Mechanical circulatory support for ventricular unloading and assistance has been available in various forms since the 1960s, beginning with the extracorporeal left heart bypass pump, which led to the first implantation of a pneumatic total artificial heart in the mid 1980s.^110,111 Eventually, interest shifted towards LVADs with an external power source. From 1989 to 1992, single-centre and multicentre trials established that LVADs could serve as a ‘bridge to transplantation’ by showing a 65% rate of survival to transplantation, compared with a 50% rate in patients receiving medical therapy.^112,113 In 1994, the FDA approved the use of an LVAD with an external power source as a bridge to transplantation.¹¹⁴

These early devices were implanted through a median sternotomy with an inflow cannula inserted into the LV apex and an outflow tube anastomosed to the ascending aorta. The pneumatically-driven pumping chamber was placed within the abdominal wall (Figure 2a).¹¹⁵ These devices were set to an automatic mode that created pulsatile flow; the device ejected blood when the pump was 90% full, or when it sensed a decreased rate of filling.¹¹⁶ The aortic valve rarely opens when the heart is being supported by an LVAD, and the left ventricle is truly decompressed. A single drive line containing the electrical cable and the atmospheric air vent was tunnelled transcutaneously from the implanted pump to the exterior.
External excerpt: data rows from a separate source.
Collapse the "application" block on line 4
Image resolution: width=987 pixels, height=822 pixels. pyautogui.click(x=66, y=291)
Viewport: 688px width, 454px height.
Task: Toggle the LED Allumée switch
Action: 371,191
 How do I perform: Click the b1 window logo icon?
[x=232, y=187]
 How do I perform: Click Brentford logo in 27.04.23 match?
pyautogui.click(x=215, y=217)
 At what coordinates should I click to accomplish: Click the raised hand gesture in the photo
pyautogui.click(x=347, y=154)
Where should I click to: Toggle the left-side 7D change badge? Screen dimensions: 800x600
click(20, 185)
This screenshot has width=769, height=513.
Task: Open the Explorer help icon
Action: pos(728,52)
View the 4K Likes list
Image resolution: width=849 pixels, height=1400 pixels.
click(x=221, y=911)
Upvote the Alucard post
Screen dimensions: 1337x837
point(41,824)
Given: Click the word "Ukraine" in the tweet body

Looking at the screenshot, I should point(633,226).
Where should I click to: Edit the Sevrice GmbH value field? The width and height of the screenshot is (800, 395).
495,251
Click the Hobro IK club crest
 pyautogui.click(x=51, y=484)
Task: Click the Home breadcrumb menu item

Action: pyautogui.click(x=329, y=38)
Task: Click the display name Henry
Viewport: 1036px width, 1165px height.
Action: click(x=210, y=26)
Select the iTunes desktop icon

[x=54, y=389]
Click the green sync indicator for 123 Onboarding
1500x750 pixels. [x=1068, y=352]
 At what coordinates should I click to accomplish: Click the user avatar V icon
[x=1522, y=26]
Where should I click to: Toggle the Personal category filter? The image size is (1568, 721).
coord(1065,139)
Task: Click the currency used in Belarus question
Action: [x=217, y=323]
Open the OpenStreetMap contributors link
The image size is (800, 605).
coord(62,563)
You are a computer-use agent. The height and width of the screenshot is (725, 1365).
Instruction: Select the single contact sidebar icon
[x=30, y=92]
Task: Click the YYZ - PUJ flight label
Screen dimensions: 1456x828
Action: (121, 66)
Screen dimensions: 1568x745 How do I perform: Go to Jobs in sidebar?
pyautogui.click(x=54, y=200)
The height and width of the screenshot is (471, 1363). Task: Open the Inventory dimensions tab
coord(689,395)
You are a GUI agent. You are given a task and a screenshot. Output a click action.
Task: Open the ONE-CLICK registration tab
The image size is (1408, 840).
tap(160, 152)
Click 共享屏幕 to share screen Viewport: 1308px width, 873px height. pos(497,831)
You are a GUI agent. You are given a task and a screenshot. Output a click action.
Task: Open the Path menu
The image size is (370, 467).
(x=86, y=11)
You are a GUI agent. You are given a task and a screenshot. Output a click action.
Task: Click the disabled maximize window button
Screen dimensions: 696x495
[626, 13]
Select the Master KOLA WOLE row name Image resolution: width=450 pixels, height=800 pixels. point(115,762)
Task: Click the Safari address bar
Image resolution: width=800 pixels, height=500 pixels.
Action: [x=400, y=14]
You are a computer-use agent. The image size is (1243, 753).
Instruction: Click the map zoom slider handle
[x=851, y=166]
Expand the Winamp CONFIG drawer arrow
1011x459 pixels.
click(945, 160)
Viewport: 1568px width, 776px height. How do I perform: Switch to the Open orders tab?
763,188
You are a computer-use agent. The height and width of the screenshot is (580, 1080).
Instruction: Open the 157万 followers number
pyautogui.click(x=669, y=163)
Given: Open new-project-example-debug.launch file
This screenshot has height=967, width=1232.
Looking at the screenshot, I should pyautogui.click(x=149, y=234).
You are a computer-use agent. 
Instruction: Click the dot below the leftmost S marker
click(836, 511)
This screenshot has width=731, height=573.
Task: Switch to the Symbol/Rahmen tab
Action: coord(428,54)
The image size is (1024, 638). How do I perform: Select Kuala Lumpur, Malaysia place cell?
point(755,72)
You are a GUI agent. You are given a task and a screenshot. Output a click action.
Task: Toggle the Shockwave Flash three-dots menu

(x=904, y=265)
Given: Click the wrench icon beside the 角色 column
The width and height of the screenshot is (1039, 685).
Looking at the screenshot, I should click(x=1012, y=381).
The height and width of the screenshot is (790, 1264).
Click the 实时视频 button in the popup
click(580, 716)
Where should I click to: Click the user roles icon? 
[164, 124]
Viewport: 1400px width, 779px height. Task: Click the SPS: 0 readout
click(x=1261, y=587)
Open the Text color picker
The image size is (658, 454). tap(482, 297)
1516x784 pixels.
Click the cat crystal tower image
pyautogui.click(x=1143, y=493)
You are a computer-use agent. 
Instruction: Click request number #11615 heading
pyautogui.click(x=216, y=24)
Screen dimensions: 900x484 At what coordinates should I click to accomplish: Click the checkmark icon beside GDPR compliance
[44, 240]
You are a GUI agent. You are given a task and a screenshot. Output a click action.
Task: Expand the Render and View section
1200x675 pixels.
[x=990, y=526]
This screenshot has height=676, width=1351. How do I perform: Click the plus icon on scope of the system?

These early devices were powered by two rechargeable batteries that provided 4–6 h of power and were usually worn in a shoulder holster, vest, or belt.¹¹⁷ Importantly, improvements to the design of the HeartMate^® 1000 IP LVAD (Thoratec Corporation, Pleasanton, CA, USA), such as textured interior surfaces that formed a pseudointima to eliminate direct contact between device surfaces and blood elements, reduced the rate of thromboembolism.¹¹⁸ With advancements in technology, a transition occurred from pneumatically-driven devices to vented electrical LVADs, in particular the HeartMate^® VE, which received FDA approval as a bridge to transplantation in 1998.¹¹⁹

Figure 2.

Designs of LVADs. a | Pulsatile-flow devices use positive displacement pumps to propel blood throughout the body as a healthy ventricle would do. Although pulsatile flow is seemingly more physiological, left ventricular unloading and haemodynamic improvement is comparable to that achieved with continuous-flow pumps. b | Continuous-flow devices use either centrifugal or axial-flow pumps to propel blood continuously throughout the body. These devices are more reliable, have a longer functional life, and operate more quietly than pulsatile devices. Abbreviation: LVAD, left ventricular assist device.

Destination therapy

The use of LVADs in patients deemed unsuitable for transplantation is commonly called ‘destination therapy’. The HeartMate^® VE had been approved as suitable for bridge to transplantation, but a randomized, multi-centre trial was conducted to assess the role of LVADs as destination therapy. In May 1998, investigators in REMATCH¹²⁰ began enrolling extremely morbid patients in NYHA class IV (LVEF <25%, peak oxygen consumption <12 ml/kg/min, or inotrope-dependent) and who were ineligible for cardiac transplantation, to receive a HeartMate^® VE LVAD (n = 68) or optimal medical management (n = 61). LVAD placement led to a 48% relative reduction in the risk of death during 30-month follow-up, and a 27% absolute reduction in 1-year mortality.¹²⁰ Patients with an LVAD also experienced a marked improvement in quality of life; all the individuals with an implanted device who survived to 1 year improved to NYHA class II.¹²⁰

However, these findings must be put into perspective. These patients were critically ill, and survival was still only 52% and 23% after 1 year and 2 years with LVAD support, respectively.¹²⁰ Sepsis was the leading cause of death in patients who received an LVAD, most likely because of the external percutaneous drive line; LVAD failure was the second leading cause of death. Furthermore, the neurological event rate with LVAD therapy was not trivial (4.35-fold higher than with medical therapy).¹²⁰ Nevertheless, REMATCH was a major step forward in the field of mechanical circulatory support, and the FDA approved the HeartMate^® VE for destination therapy in 2003.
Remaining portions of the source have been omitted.